Scan infrastructure code before it ships. Tools like Checkov, tfsec, and Terrascan all catch open storage firewalls. A sample Checkov gate in a pipeline:

checkov -d ./infra \
  --framework terraform \
  --check CKV_AZURE_35   # Ensure default network access rule is set to deny

Fail the build when this check fails, and the misconfiguration never reaches Azure in the first place.

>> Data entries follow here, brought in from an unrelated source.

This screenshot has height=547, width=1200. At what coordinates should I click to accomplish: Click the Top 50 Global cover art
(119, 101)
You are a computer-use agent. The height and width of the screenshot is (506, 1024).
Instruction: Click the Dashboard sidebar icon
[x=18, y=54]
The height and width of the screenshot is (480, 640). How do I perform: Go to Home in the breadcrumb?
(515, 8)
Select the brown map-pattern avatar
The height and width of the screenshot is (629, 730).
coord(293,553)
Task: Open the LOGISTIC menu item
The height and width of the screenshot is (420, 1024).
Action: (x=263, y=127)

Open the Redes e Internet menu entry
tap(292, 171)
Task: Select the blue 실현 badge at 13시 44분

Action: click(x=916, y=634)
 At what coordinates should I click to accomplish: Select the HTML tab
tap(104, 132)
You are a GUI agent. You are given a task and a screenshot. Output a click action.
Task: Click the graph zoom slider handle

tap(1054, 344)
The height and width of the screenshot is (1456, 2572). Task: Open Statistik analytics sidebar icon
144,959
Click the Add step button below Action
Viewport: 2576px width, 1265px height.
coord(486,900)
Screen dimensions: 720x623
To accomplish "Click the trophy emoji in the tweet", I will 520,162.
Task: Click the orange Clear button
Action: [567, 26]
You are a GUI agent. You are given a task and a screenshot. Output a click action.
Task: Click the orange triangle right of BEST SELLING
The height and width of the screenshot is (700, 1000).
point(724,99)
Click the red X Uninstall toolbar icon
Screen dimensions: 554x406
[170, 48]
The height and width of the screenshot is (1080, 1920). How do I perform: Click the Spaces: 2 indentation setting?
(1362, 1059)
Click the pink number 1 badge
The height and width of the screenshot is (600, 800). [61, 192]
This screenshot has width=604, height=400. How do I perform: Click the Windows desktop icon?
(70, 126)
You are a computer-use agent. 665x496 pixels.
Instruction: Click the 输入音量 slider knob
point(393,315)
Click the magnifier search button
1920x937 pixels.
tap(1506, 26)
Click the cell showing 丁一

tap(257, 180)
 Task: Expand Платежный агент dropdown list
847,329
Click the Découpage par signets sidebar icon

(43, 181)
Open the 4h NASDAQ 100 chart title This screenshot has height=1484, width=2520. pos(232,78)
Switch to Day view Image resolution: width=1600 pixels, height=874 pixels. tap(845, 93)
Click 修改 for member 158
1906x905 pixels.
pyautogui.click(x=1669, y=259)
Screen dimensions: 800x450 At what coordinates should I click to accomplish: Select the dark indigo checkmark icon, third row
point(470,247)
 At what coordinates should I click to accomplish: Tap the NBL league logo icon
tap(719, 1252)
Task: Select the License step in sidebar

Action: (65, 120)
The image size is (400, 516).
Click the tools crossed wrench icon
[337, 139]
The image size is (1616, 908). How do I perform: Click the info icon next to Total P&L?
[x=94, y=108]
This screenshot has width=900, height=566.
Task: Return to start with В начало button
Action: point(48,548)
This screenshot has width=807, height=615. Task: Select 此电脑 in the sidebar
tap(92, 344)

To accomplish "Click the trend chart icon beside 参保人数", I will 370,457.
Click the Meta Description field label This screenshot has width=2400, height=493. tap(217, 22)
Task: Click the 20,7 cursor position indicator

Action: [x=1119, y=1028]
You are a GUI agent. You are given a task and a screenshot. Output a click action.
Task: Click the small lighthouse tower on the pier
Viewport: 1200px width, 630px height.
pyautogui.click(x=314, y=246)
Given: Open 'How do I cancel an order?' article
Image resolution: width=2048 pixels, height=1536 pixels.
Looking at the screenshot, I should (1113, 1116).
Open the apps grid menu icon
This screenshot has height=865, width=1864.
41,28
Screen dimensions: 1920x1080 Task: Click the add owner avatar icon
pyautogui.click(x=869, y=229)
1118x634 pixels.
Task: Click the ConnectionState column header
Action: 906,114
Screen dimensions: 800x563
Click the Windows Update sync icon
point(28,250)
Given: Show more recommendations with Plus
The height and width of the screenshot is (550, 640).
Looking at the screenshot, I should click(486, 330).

Tip: Pair pre-deployment scanning with continuous detection in Lensix. IaC scanning catches what you build through pipelines; continuous scanning catches the accounts created by hand in the portal during an incident and never cleaned up.


Best practices

  • Deny by default, allow by exception. Every storage account should start with defaultAction: Deny and add only the networks that need access.
  • Prefer private endpoints for sensitive data. IP and VNet rules are good; a private endpoint with public access disabled is better and removes the public surface entirely.
  • Avoid account keys where you can. Use Azure AD (Microsoft Entra ID) authentication and managed identities instead of shared keys, and disable shared key access on accounts that do not need it.
  • Scope SAS tokens tightly. Short expiry, least privilege, and IP restrictions on any token you must issue.
  • Enable logging. Turn on diagnostic settings and storage analytics so you can see who is connecting and from where, which also makes tightening rules far safer.
  • Review the bypass list. AzureServices is convenient but it does allow a broad set of Microsoft services. Use None for the most sensitive accounts and explicitly grant access where required.

Open network access on a storage account is one of those settings that feels harmless because authentication is still in place. In practice it removes a layer of defense exactly where you most want one, in front of the data. Set defaultAction to Deny, allow only the networks that need in, and enforce it with policy so the next account is locked down without anyone having to think about it.